Urban school districts often find themselves in a perpetual cycle of using operating budget funds to pay for emergency repairs. That makes it more difficult to show creditors enough available revenue to finance capital improvement, which can make it harder for those districts to borrow money in the future. After several years, such a cycle can result in billions of dollars in capital investment shortfalls, as well as buildings like Philadelphia's J.B. Kelly Elementary School, where mold forced officials to abruptly close the school in October. It remained shuttered for several weeks, says Jerry Roseman, director of occupational safety and health for the Philadelphia Federation of Teachers. "There was mold growing on everything, and water dripping from the ventilation systems,” he says.

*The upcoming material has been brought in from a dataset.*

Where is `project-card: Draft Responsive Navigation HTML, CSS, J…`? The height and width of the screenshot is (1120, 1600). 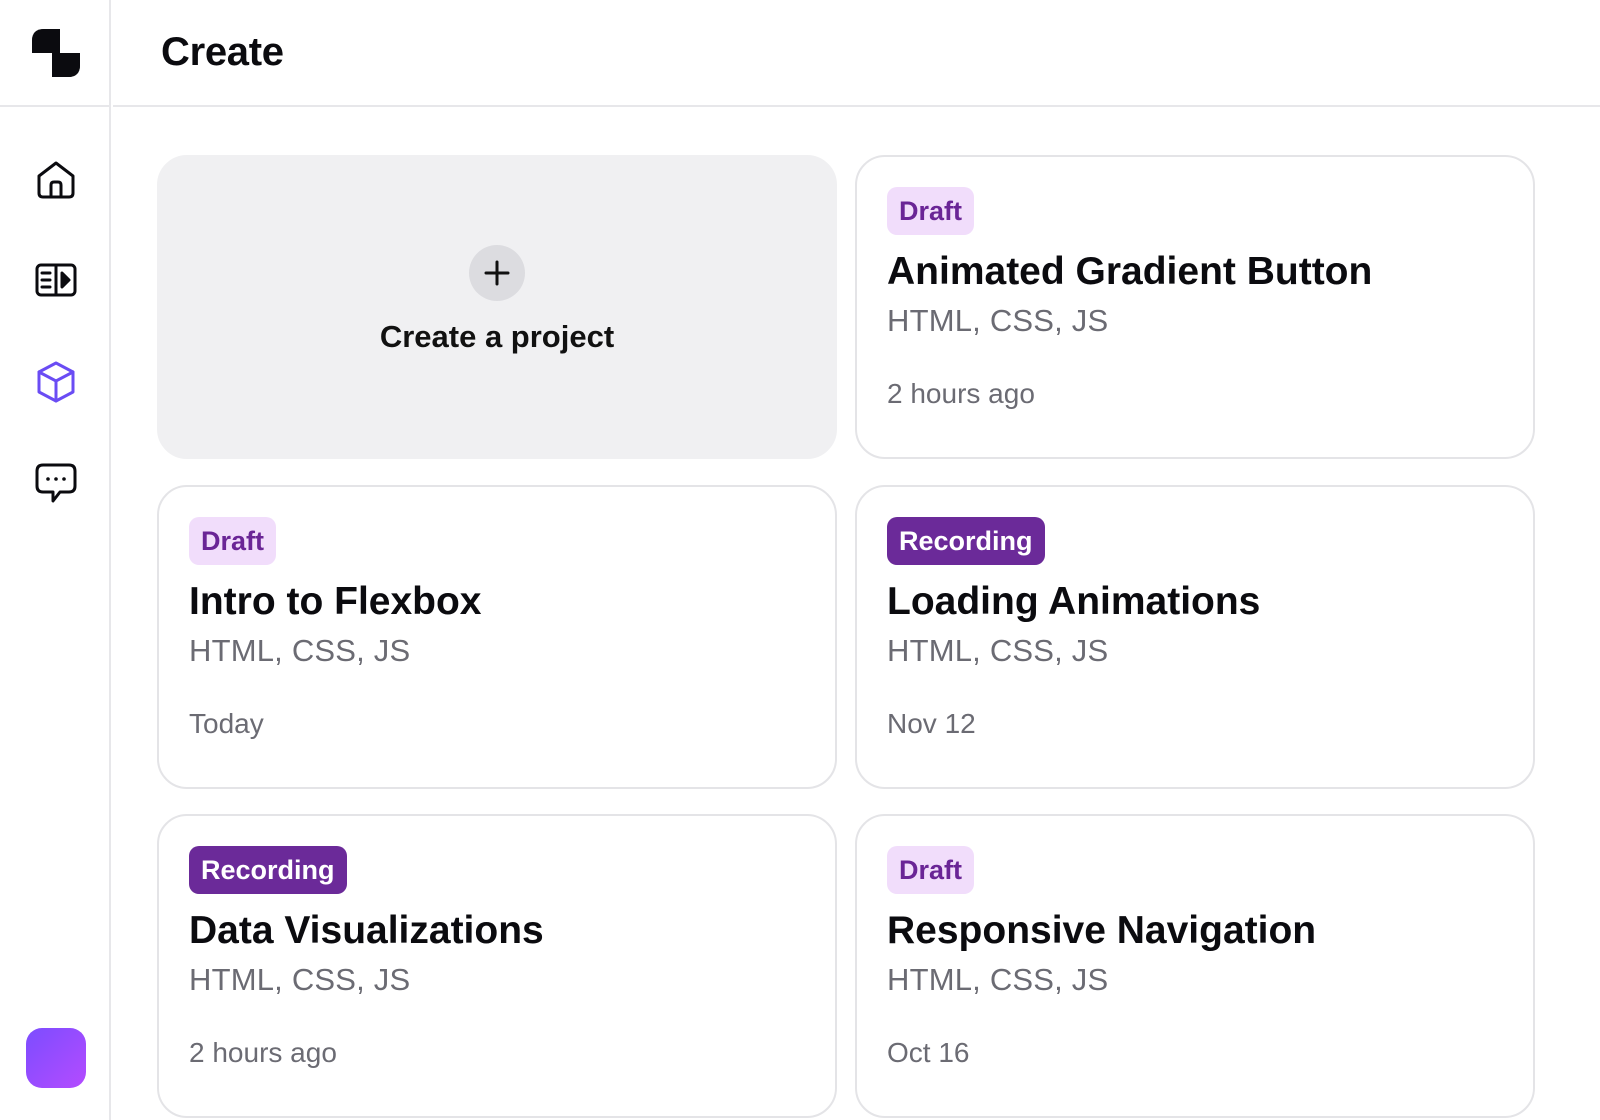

Philadelphia needs $5 billion in capital investment to meet the demands of its student population, school officials said last year. There are currently $3 billion in capital improvements in the pipeline for the next decade.

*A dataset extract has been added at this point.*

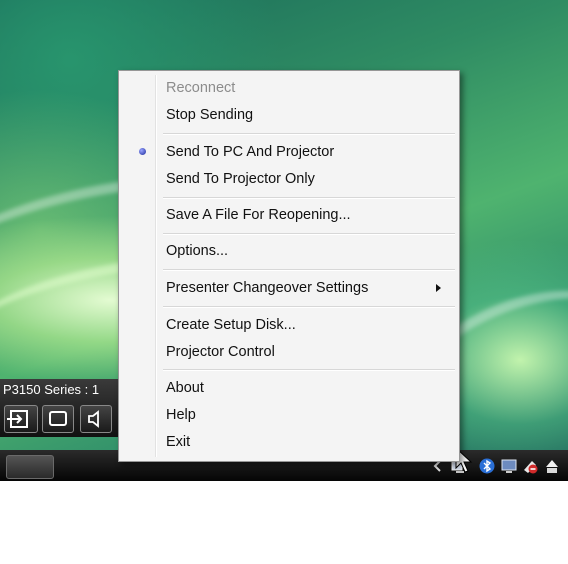  I want to click on eject-icon, so click(552, 466).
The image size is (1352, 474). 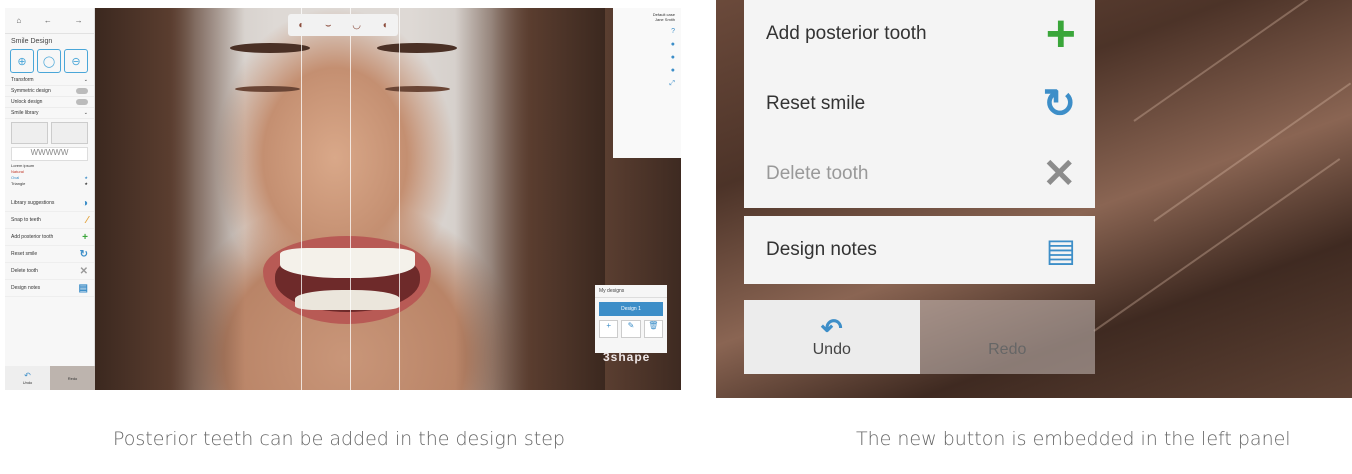 I want to click on library-thumbnails, so click(x=50, y=133).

The problem, says Roseman, is rooted in 25 years of underfunded maintenance. "These are large school systems with lots of needs. The funding that is given is inadequate, and they are charged with responding to a wide range of issues with limited dollars,” he says. In addition to underfunding, Roseman also blames poor governance and a lack of transparency in how the school board allocates money to fix deteriorating schools. 

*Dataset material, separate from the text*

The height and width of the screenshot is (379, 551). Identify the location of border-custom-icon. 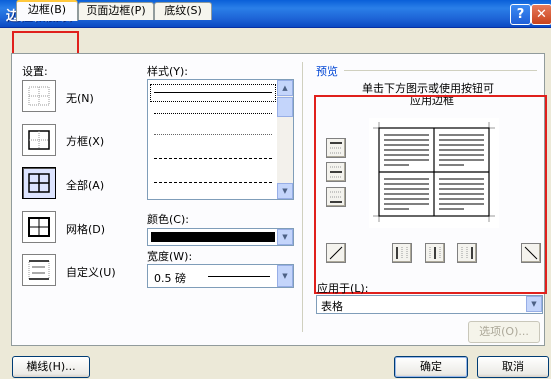
(39, 270).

In many cities, the capital needs can be staggering. Los Angeles, for example, recently completed a 20-year, $19.5 billion capital improvement campaign, which included the construction of 131 new schools, new additions on 65 campuses and thousands of modernization projects across the sprawling district. Even after that significant investment, however, L.A. schools still face an additional $60 billion in capital needs, according to the district

 

A Federal Fix?

Next to highways, schools buildings are the most expensive and most extensive network of public facilities in the nation. Yet in most cases, states don't receive any money from Washington to pay for school construction and maintenance. "It’s the nation’s biggest inventory of public buildings," says Filardo. But "it’s an orphaned issue."

Congress tried and failed to include school construction in the 2009 federal stimulus. But the effort died as some leading Democrats expressed concerns about federal overreach into local education

Filardo is among those pushing again for the federal government to contribute to school building construction. The 21st Century School Fund is currently lobbying to include schools in the next infrastructure package. The ideal funding mix, says Filardo, would be 90 percent of school construction money split evenly between state and local authorities with the federal government throwing in the other 10 percent.

Last May, Congressional Democrats introduced the Rebuild America's Schools Act, which would have made billions available to schools who serve high poverty students to fund construction of facilities when those buildings pose a risk to the safety of children and teachers. The bill remains stalled in the House of Representatives.

As recently as June, President Donald Trump mentioned including school construction as part of any infrastructure bill he would propose in 2018. He hasn't offered more details of what that proposal would look like. Some political observers expect the president to announce his infrastructure plan during the State of the Union speech on Jan. 30.